J’avais déjà été tellement étonné que je n’éprouvai qu’une sorte de surprise résignée quand je vis s’avancer M. Littimer lisant un bon livre.

« Vingt-huit, dit un monsieur à lunettes qui n’avait pas encote parlé, la semaine passée, vous vous êtes plaint du chocolat, mon ami. A-t-il été meilleur cette semaine ?
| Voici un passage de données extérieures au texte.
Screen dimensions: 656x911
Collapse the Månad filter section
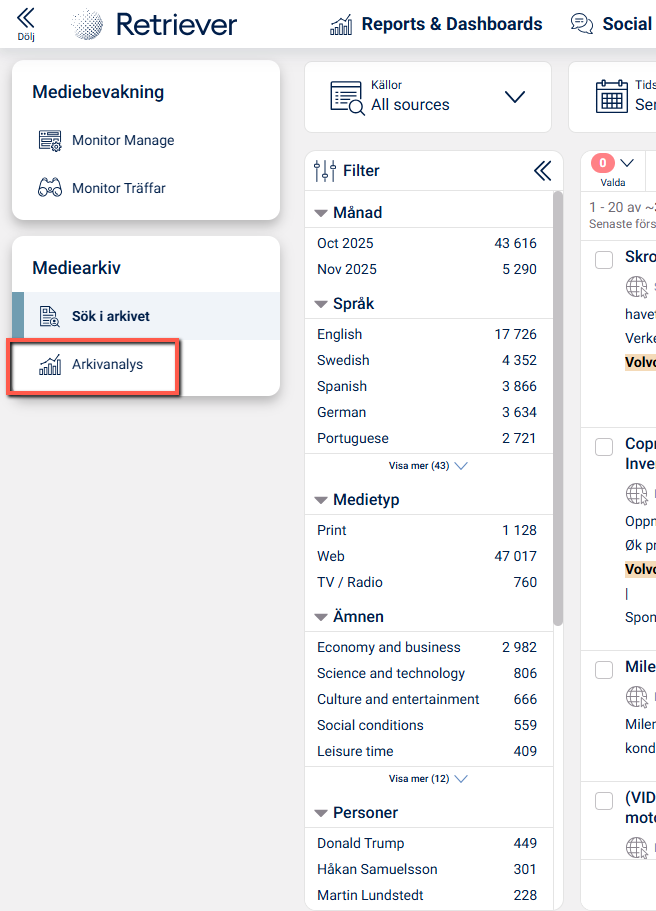click(321, 213)
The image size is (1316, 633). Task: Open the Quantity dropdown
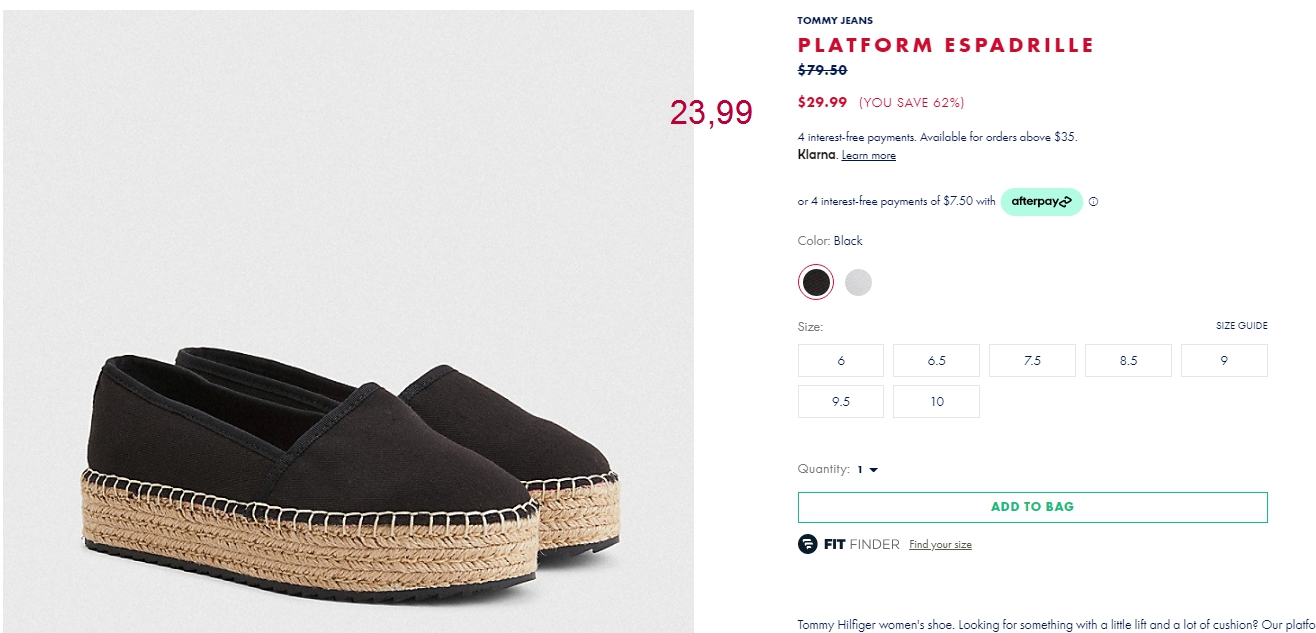(x=867, y=469)
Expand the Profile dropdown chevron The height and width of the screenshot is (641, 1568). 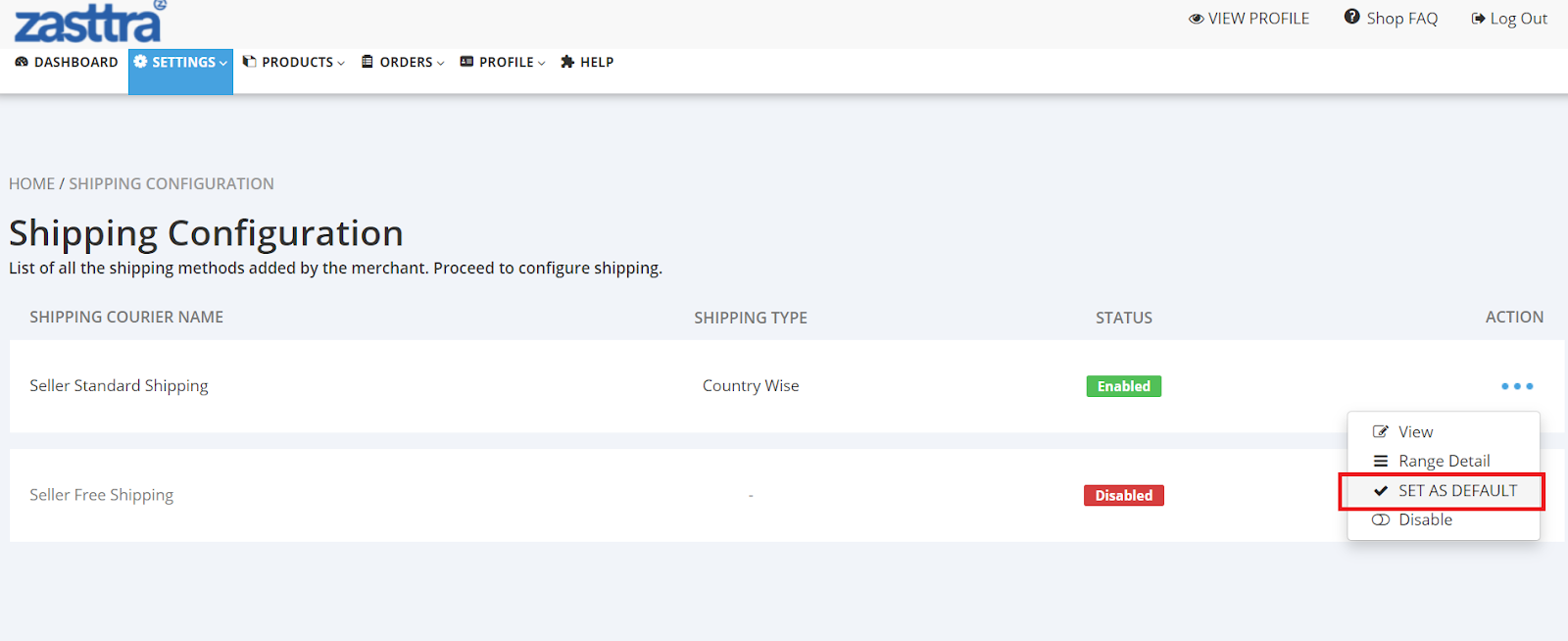coord(542,64)
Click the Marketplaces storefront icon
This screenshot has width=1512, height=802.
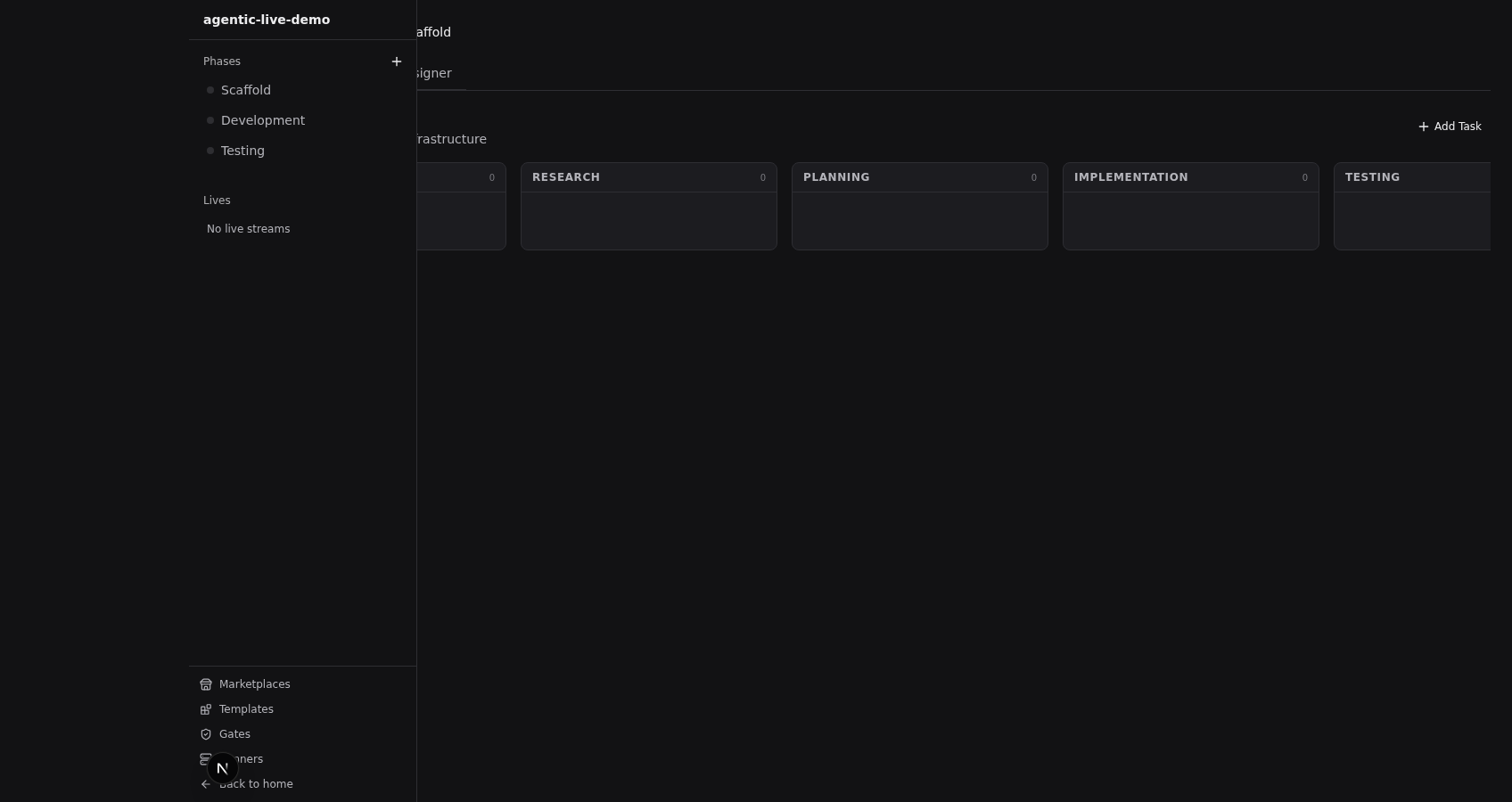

— Merci, monsieur, dit M. Littimer, il était mieux fait. Si j’osais faire une observation, monsieur, je crois que le lait qu’on y mêle n’est pas parfaitement pur ; mais je sais, monsieur, qu’on falsifie beaucoup le lait à Londres, et que c’est un article qu’il est difficile de se procurer naturel. »

Je crus remarquer que le monsieur en lunettes faisait concurrence avec son Vingt-huit au Vingt-sept de M. Creakle, car chacun d’eux se chargeait de faire valoir son protégé tour à tour.

« Dans quel état d’âme êtes-vous, Vingt-huit ? dit l’interrogateur en lunettes.

— Je vous remercie, monsieur, répondit M. Littimer ; je reconnais mes folies, monsieur ; je suis bien peiné quand je songe aux péchés de mes anciens compagnons, monsieur, mais j’espère qu’ils obtiendront leur pardon.

— Vous vous trouvez heureux ? continua le même monsieur d’un ton d’encouragement.

— Je vous suis bien obligé, monsieur, reprit M. Littimer ; parfaitement.

— Y a-t-il quelque chose qui vous préoccupe ? Dites-le franchement, Vingt-huit.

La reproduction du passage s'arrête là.